Cependant, là aussi souffle le vent du sécularisme et de la pseudo-culture mondialisée à base de consumérisme, de néo-capitalisme et de relativisme. Là aussi, est donc venu le temps d’une nouvelle évangélisation. Ma visite à la Grotte de Saint-Paul, comme celle de mes prédécesseurs, a été comme un retour à la source, pour que l’Evangile jaillisse à Malte avec la fraîcheur des origines et ravive son grand patrimoine de religiosité populaire. Ceci est symbolisé par le sanctuaire marial national de Ta’ Pinu, sur l’île de Gozo, où nous avons célébré une intense rencontre de prière. Là, j’ai senti battre le cœur du peuple maltais, qui a tant confiance en sa Sainte Mère. Marie nous ramène toujours à l’essentiel, au Christ crucifié et ressuscité, et ceci pour nous, à son amour miséricordieux. Marie nous aide à raviver la flamme de la foi en puisant dans le feu de l’Esprit Saint, qui anime la joyeuse annonce de l’Evangile de génération en génération, car la joie de l’Eglise est d’évangéliser! N’oublions pas cette phrase de saint Paul vi: la vocation de l’Eglise est d’évangéliser, la joie de l’Eglise est d’évangéliser. Ne l’oublions plus: c’est la plus belle définition de l’Eglise.
Je saisis cette occasion pour renouveler mes remerciements à Monsieur le président de la République de Malte si courtois et si fraternel: merci à lui et à sa famille; à Monsieur le premier ministre et aux autres autorités civiles, qui m’ont accueilli avec tant de gentillesse; ainsi qu’aux évêques et à tous les membres de la communauté ecclésiale, aux volontaires et à ceux qui m’ont accompagné dans la prière. Je ne voudrais pas omettre de mentionner le Centre d’accueil Jean xxiii pour les migrants: là, ce frère franciscain [le père Dionisio Mintoff] qui le dirige, a 91 ans et il continue à travailler ainsi, avec des collaborateurs du diocèse. C’est un exemple de zèle apostolique et d’amour pour les migrants, dont on a tant besoin aujourd’hui. En effet avec cette visite, nous semons, mais c’est le Seigneur qui fait pousser. Que son infinie bonté accorde des fruits abondants de paix et de tout bien au cher peuple maltais! Merci au peuple maltais pour son accueil tellement humain et ainsi chrétien. Merci beaucoup.
Parmi les pèlerins qui assistaient à l’audience générale du 6 avril, se trouvaient les groupes francophones suivants:
De divers pays: Délégation de l’Office international de l’enseignement catholique.
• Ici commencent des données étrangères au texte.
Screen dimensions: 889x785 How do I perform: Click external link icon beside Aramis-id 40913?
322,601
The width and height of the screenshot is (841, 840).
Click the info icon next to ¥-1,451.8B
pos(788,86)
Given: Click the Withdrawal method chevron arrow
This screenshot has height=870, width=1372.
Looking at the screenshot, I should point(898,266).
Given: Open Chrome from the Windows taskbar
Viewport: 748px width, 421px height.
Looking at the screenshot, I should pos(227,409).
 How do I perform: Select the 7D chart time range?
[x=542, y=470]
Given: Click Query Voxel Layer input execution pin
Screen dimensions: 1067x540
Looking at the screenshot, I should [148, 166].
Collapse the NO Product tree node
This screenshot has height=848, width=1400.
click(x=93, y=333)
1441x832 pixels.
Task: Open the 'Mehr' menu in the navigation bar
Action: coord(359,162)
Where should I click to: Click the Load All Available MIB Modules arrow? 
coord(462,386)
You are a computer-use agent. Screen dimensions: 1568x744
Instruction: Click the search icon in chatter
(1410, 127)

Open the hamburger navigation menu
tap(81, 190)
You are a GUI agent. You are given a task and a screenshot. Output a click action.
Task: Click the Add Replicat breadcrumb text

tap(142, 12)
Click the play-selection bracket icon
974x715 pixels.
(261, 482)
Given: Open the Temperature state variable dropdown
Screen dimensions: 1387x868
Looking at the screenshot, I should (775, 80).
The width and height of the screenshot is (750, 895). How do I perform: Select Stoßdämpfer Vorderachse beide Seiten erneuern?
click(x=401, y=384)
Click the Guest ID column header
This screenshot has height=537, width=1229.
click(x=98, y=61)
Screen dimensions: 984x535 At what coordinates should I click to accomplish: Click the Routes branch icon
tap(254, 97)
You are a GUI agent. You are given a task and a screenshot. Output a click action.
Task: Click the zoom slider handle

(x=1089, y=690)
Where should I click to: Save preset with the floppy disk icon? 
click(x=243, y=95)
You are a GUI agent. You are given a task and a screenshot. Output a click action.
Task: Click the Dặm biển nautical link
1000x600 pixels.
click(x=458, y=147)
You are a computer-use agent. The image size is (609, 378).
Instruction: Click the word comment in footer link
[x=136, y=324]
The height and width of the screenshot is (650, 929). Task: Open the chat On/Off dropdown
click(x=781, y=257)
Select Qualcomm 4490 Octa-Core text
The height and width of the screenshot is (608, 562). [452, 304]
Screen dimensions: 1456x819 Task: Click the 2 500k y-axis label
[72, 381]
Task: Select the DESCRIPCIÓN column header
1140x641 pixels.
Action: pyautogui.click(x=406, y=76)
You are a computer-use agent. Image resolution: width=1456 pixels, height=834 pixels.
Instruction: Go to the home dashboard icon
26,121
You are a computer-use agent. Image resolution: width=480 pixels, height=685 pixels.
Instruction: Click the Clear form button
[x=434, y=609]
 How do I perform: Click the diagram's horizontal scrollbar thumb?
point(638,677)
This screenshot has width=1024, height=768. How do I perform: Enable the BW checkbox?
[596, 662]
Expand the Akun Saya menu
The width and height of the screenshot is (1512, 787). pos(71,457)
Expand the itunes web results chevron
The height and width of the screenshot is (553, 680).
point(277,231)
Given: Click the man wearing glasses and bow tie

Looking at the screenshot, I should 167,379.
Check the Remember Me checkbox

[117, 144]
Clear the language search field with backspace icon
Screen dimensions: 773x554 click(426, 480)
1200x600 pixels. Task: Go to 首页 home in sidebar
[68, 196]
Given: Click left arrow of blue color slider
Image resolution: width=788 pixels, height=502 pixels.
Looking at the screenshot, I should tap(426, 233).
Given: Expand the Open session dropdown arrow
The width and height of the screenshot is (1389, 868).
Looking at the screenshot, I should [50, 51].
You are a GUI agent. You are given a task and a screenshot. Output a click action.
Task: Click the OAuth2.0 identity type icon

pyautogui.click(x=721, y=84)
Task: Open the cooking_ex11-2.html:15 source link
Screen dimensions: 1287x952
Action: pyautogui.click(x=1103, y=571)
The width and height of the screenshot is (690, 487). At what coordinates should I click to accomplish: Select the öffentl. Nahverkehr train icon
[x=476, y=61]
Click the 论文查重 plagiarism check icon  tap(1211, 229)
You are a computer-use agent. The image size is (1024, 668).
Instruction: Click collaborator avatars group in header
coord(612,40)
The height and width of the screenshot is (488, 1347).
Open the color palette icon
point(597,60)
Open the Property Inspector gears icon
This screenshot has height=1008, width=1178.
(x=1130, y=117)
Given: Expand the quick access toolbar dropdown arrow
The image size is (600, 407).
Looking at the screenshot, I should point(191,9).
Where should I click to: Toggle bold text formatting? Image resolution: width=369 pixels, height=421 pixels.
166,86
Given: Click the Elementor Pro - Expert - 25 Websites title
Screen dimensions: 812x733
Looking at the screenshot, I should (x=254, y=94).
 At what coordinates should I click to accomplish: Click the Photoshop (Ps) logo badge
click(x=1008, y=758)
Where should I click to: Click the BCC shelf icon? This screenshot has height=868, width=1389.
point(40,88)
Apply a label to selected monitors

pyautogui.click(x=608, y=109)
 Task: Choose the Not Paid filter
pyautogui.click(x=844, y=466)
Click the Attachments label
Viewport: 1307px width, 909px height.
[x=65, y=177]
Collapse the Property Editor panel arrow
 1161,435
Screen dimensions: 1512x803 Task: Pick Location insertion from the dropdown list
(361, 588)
De France: Lycée Fénelon, et Sévigné, de Clermont-Ferrand; école Notre-Dame-de Sion, de Marseille.
De Belgique: Collège Notre-Dame des jésuites, d’Anvers.
Je salue cordialement les pèlerins de langue française, en particulier l’Office international de l’enseignement catholique et les jeunes venus de France et de Belgique.
Frères et sœurs, en ces moments où le monde fait face à de grands phénomènes migratoires, apprenons, à l’exemple des Maltais, à vaincre l’indifférence et la peur de l’autre afin de construire des sociétés fondées sur l’accueil et la solidarité. Sur chacune de vos personnes, j’invoque la Bénédiction de Dieu.